1: Recent Prog Horm Res. 1997;52:103-19; discussion 119-20. 

The multifunctional role of the co-activator CBP in transcriptional regulation.

Goldman PS, Tran VK, Goodman RH.

Vollum Institute, Oregon Health Sciences University, Portland 97201, USA.

One of the most studied and best-understood examples of second
messenger-regulated gene transcription involves the activation of genes by the
cyclic AMP pathway: stimulation of several hormone, growth factor, and
neurotransmitter receptors activates adenylyl cyclase, generating cyclic AMP
that, by binding to the regulatory subunit of protein kinase A (PKA),
dissociates the PKA catalytic subunit. The free catalytic subunit is transported
to the nucleus where it phosphorylates and consequently activates the
transcription factor CREB. This phosphorylation of CREB allows interaction with
the co-activator CBP, which binds to components of the basal transcriptional
machinery. CBP and its homologue p300 are targets for several viral-transforming
proteins, implying that these co-activators have a more extensive role in
cellular function.
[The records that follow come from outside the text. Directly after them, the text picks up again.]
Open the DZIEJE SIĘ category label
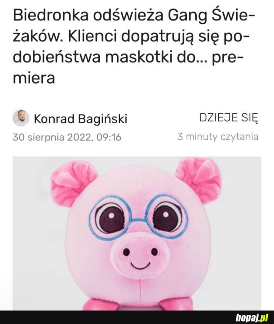click(x=229, y=118)
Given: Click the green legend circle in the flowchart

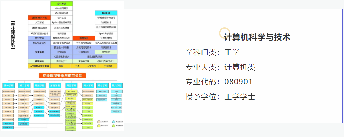Looking at the screenshot, I should [x=113, y=126].
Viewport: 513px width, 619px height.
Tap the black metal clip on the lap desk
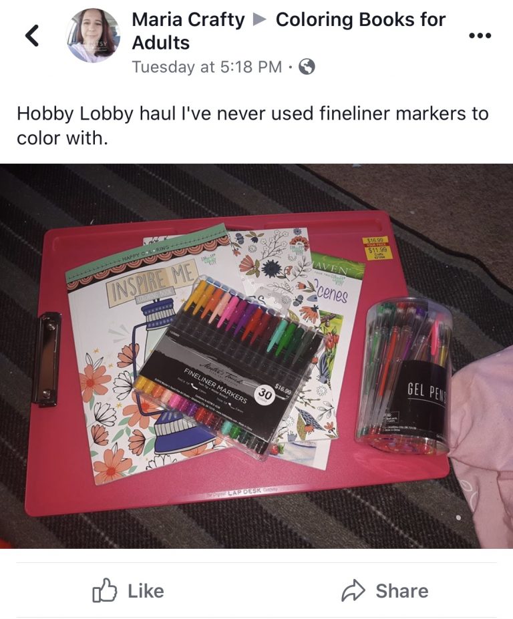[48, 359]
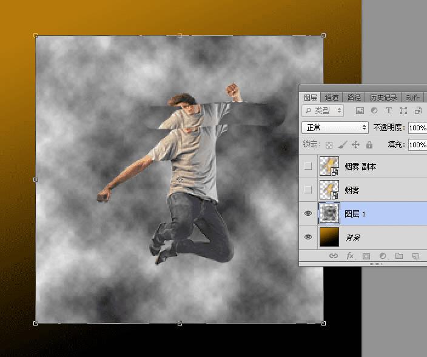Open the 正常 blend mode dropdown
This screenshot has width=427, height=357.
(335, 128)
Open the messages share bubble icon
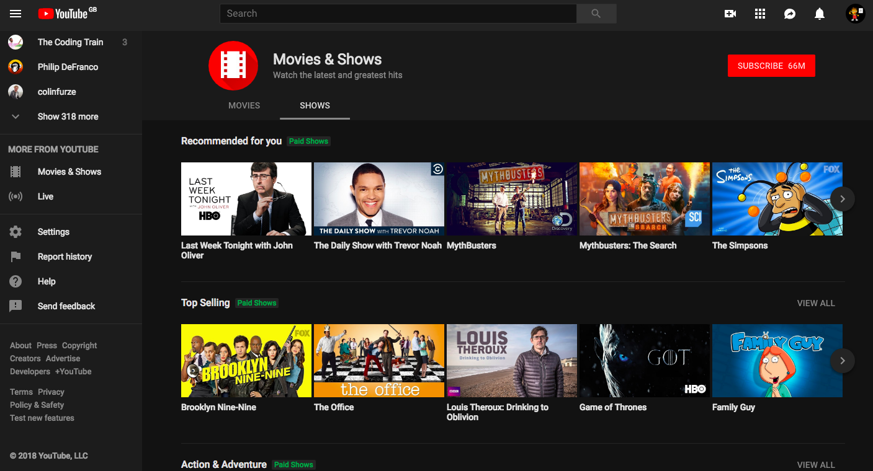Screen dimensions: 873x471 coord(790,14)
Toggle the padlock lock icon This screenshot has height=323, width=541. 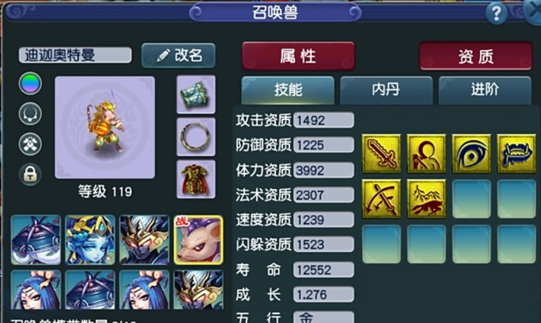point(31,174)
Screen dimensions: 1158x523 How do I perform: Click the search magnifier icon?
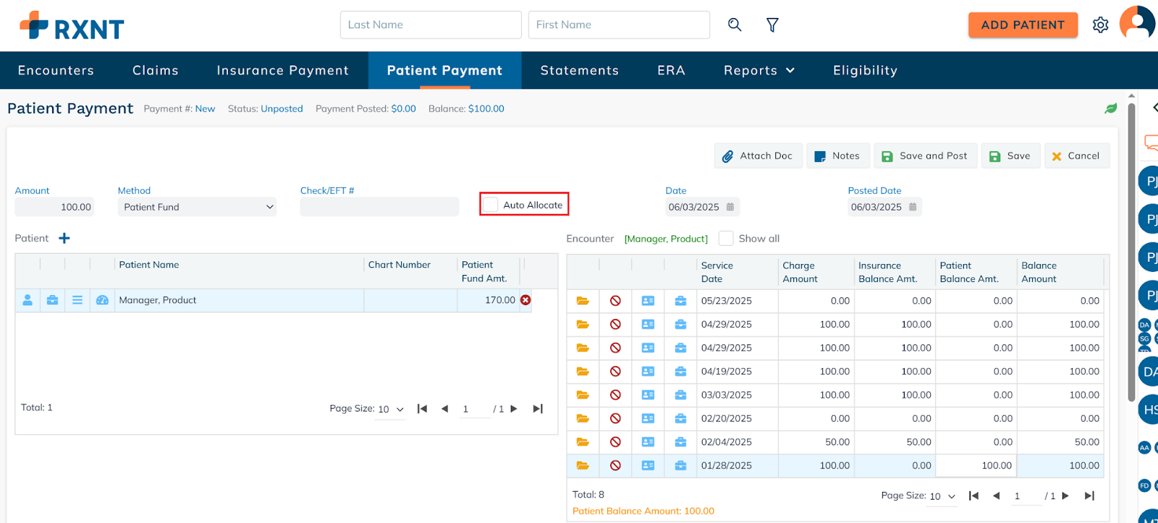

Indeed, recent studies have demonstrated that multiple
transcription factors bind to CBP, including c-jun, c-myb, MyoD, E2F1, YY1, and
members of the steroid hormone receptor superfamily, although it is not yet
clear which of these transcription factors depend upon CBP for function.
Determining exactly which transcriptional pathways require CBP in vivo and which
genes are activated by CBP will provide an important clue in developmental
regulation and cell cycle control, since mutations in the human CBP gene have
been found to cause developmental abnormalities and a predisposition for some
types of cancer. In this review, we will discuss the mechanisms involved in the
PKA-dependent activation of CREB and describe how the co-activator CBP and its
homologue are involved in this process. In addition, we will outline the various
transcription factor pathways that CBP has been proposed to activate. Finally,
we will discuss the possible role of CBP in cellular transformation and
differentiation.

Publication Types:
    Review

PMID: 9238849 [PubMed - indexed for MEDLINE]


---------------------------------------------------------------